Fueron conceptos con los que tuve que lidiar en una fase de mi vida intelectual, cuando estaban en boga por influencia cepaliana y marxista, que como dupla se evaporaron del lenguaje. Lo recordaba en estos días de celebración de la independencia de Chile. Porque a lo largo del siglo XX tuvo peso político y cultural el debate sobre cuán independiente en realidad era el país. Después de 1973, el cuento de la CIA o de que todo se había producido por obra del comunismo soviético rondaba por todas partes, en vez de asomarnos a nuestros propios fantasmas. De ahí que en el Chile actual tenga sentido preguntarse, ¿somos más dependientes o independientes que antes de la crisis nacional de los 1970? Creo que la pregunta está latente en la elección presidencial a la que nos aproximamos.
Como siempre, todo tiene que ver con la definición de independencia o quizás de "autodeterminación". Si se cree que la independencia es autodeterminación absoluta de un país y de un régimen -al estilo de Corea del Norte o el régimen de los Castro, en versión
soft como los K en Argentina o Evo Morales, o en una fase del Chile de Pinochet; la lista es demasiado extensa-, el Chile de nuestro tiempo no sería más que un juguete impotente de fuerzas transnacionales.
Si en cambio se considera que un país civilizado debe navegar en medio de oleajes contradictorios y tiene que distinguir, elegir y decidir su dirección que nunca es del todo inequívoca, las cosas se ven de otro modo. Se vive en un mundo y no en un asteroide que se desliza en un vacío interestelar. El mismo 1810 pareció arrojarnos a un abismo -incluso de guerra civil- antes que a un orden ideal. Independencia en este sentido es dominar el arte de lo creativo junto a valores del orden civilizado. ¿Cuál es este? El debate contemporáneo en ideas, emociones y apreciaciones es lo que decide en qué consiste aquel. Siempre existe algún principio de incertidumbre.

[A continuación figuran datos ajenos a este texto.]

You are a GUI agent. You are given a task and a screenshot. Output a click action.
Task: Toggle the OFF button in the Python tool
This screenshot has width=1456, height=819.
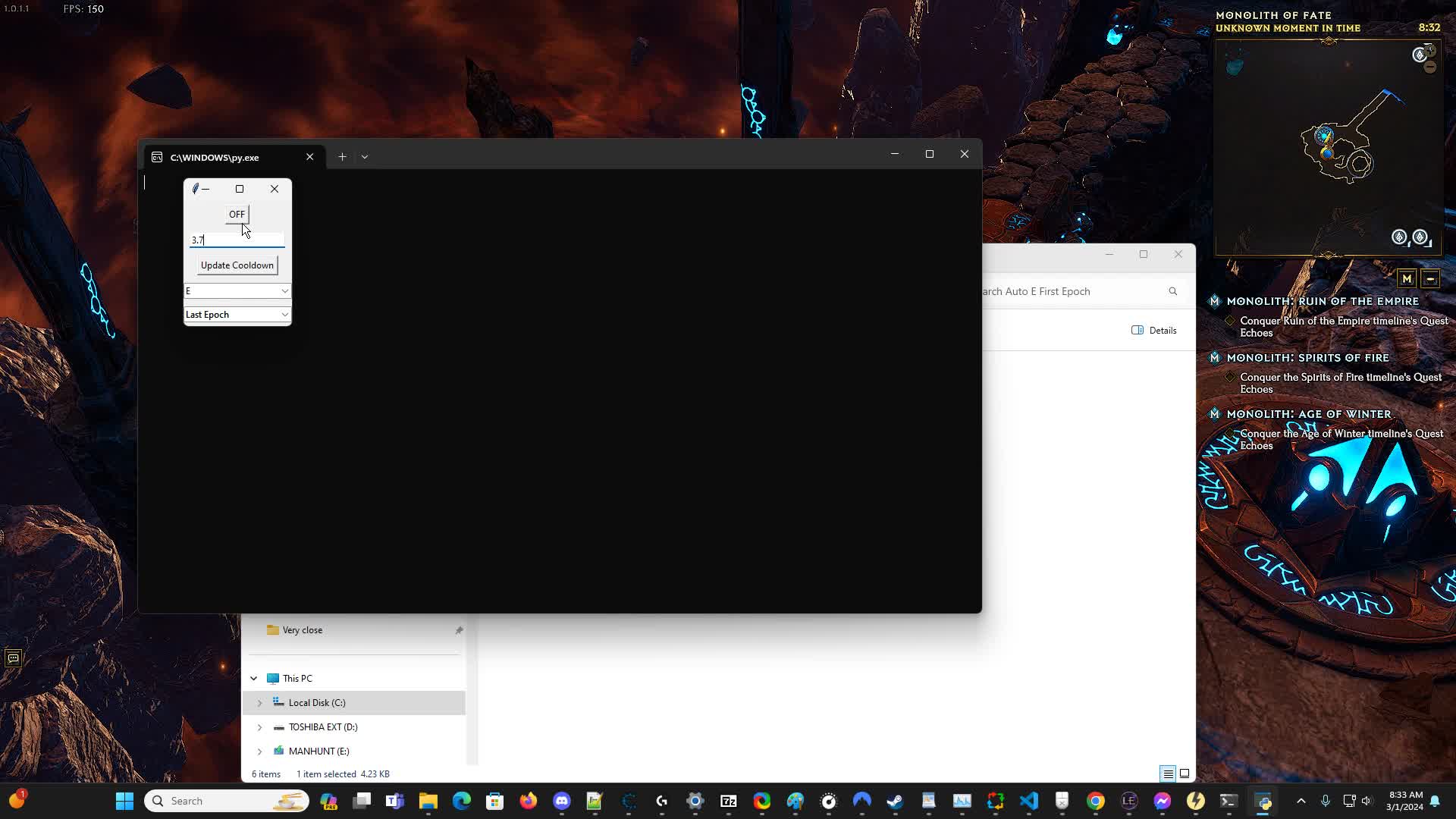(236, 215)
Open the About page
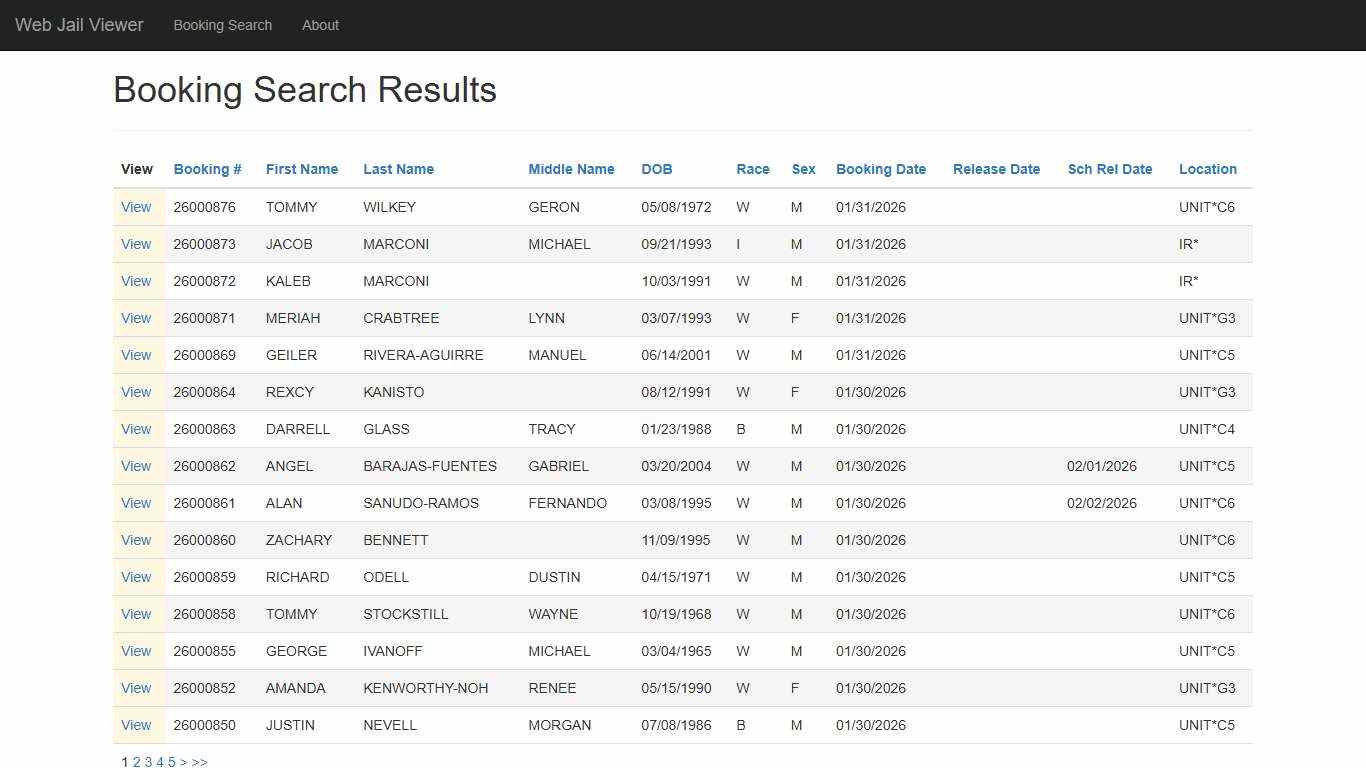1366x768 pixels. pos(320,25)
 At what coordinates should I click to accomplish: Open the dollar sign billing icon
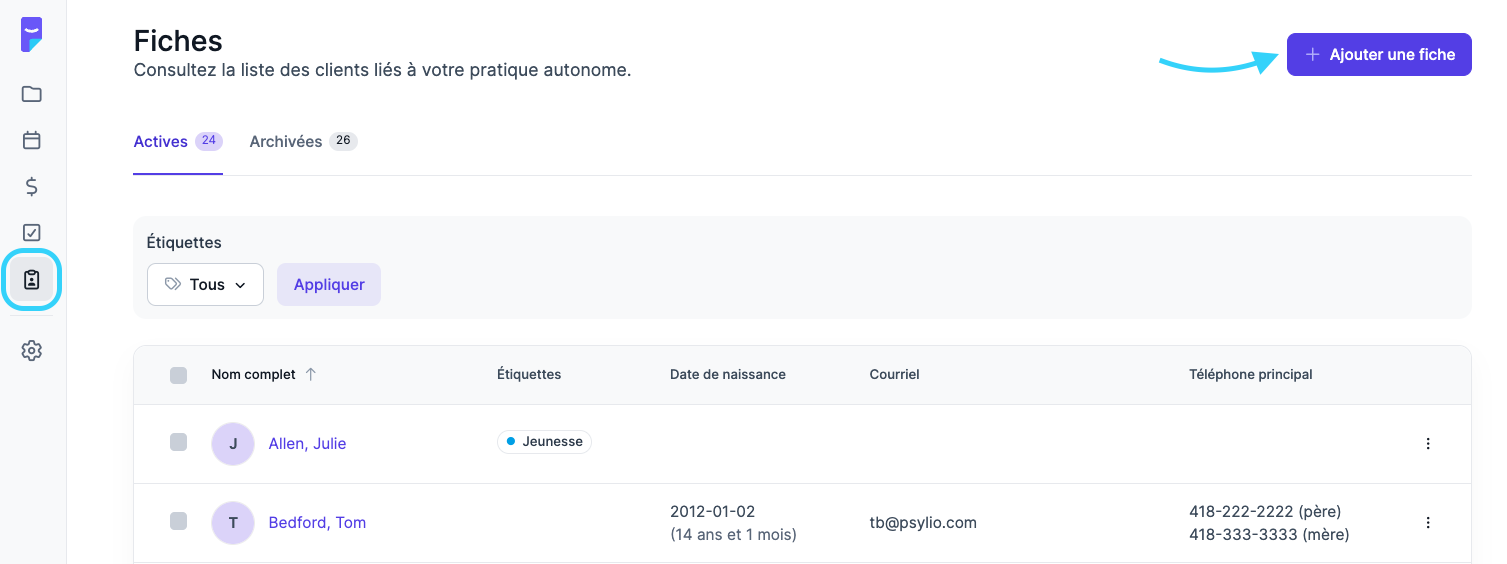(x=32, y=186)
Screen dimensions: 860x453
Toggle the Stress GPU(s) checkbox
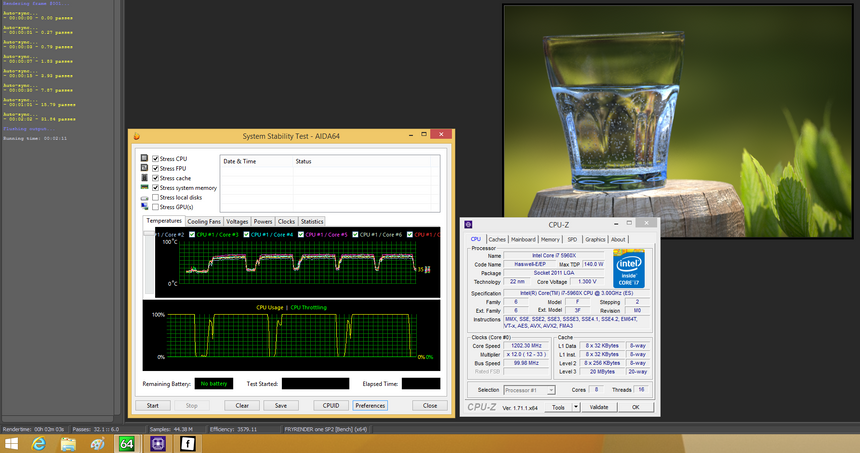point(156,207)
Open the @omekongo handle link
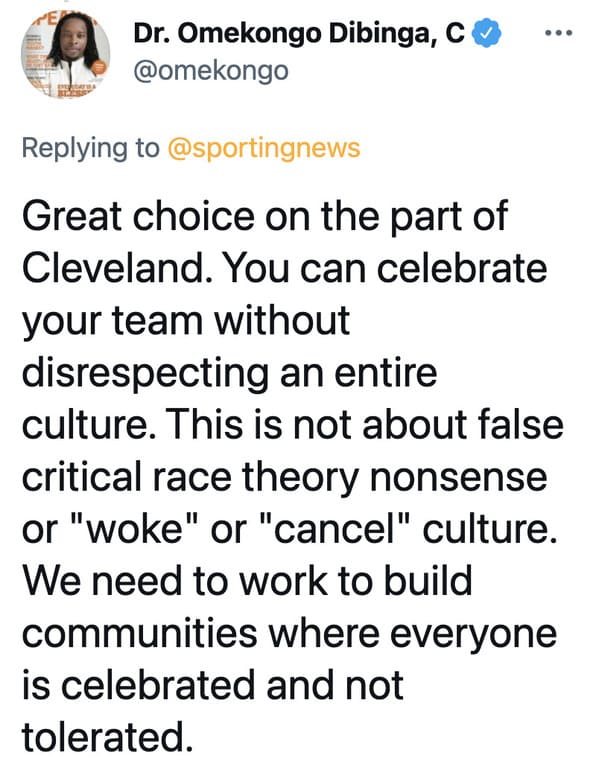The width and height of the screenshot is (599, 770). pos(211,71)
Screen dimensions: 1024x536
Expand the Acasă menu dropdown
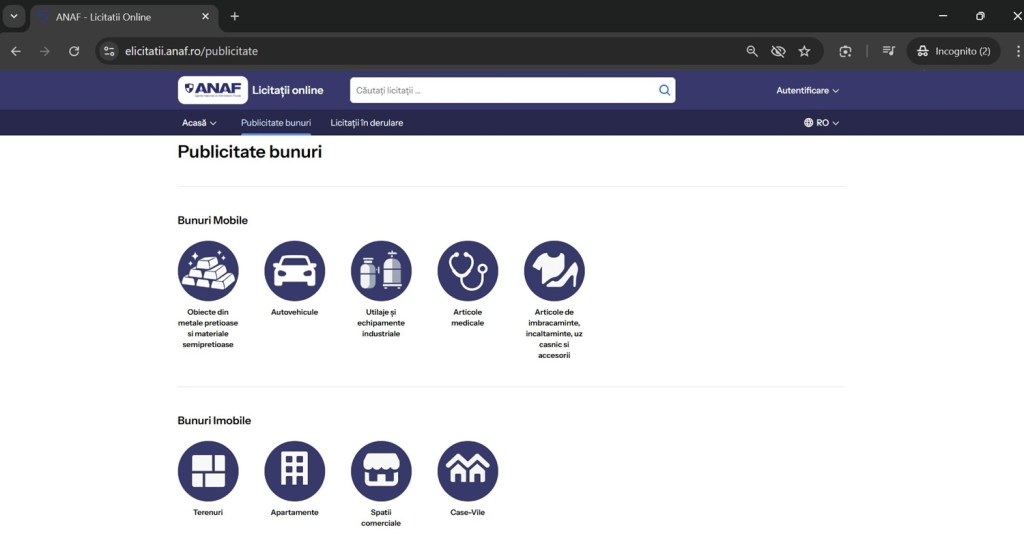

En los 1970 Chile cayó vencido por sus propios devaneos antes que por mano de oscuras maquinaciones foráneas, según hoy es tan común y silvestre proclamar. Y también aprendió a regresar al corazón político de una sociedad abierta, la democracia, que no es un mecanismo, sino aprendizaje sin fin. El Chile actual fue posible principalmente porque se pudo construir sobre bases más firmes que las que existían a mediados de siglo, en especial porque de buena gana o forzado a ello debió adaptarse a la corriente creativa de la sociedad contemporánea sin tampoco renegar de su pasado. Se pueden citar dos de los procesos concurrentes. Uno, durante el régimen militar, se vio en 1978 y 1983 cuando se tuvo que renunciar a un autoritarismo sin más y, con oscilaciones, intentando postergar lo más posible una real transición y al final dejarlo reducido momentáneamente hasta 1989 al artículo 8° -que hoy se quiere resucitar, al revés- se avino gradualmente a la recreación de un sistema en el cual la democracia liberal es la protagonista.
Y dos, una democracia se sostiene porque por una razón u otra -no está claro- los principales actores creen en el sistema. Esto sí que no estaba nada de claro antes de 1980. La conversión explícita y entusiasta de gran parte de la clase política de la izquierda marxista a un modelo de democracia alejado de las experiencias totalitarias, y próxima a las más contradictorias pero fecundas de tipo socialdemócrata, permitió erigir ese mínimo de mayoría democrática que por definición cada cierto tiempo vacila de sí misma.
Por cierto, emergió un país más independiente, no a pesar de que ambos procesos dependieran en fuerte medida de la política mundial, sino que precisamente gracias a ello.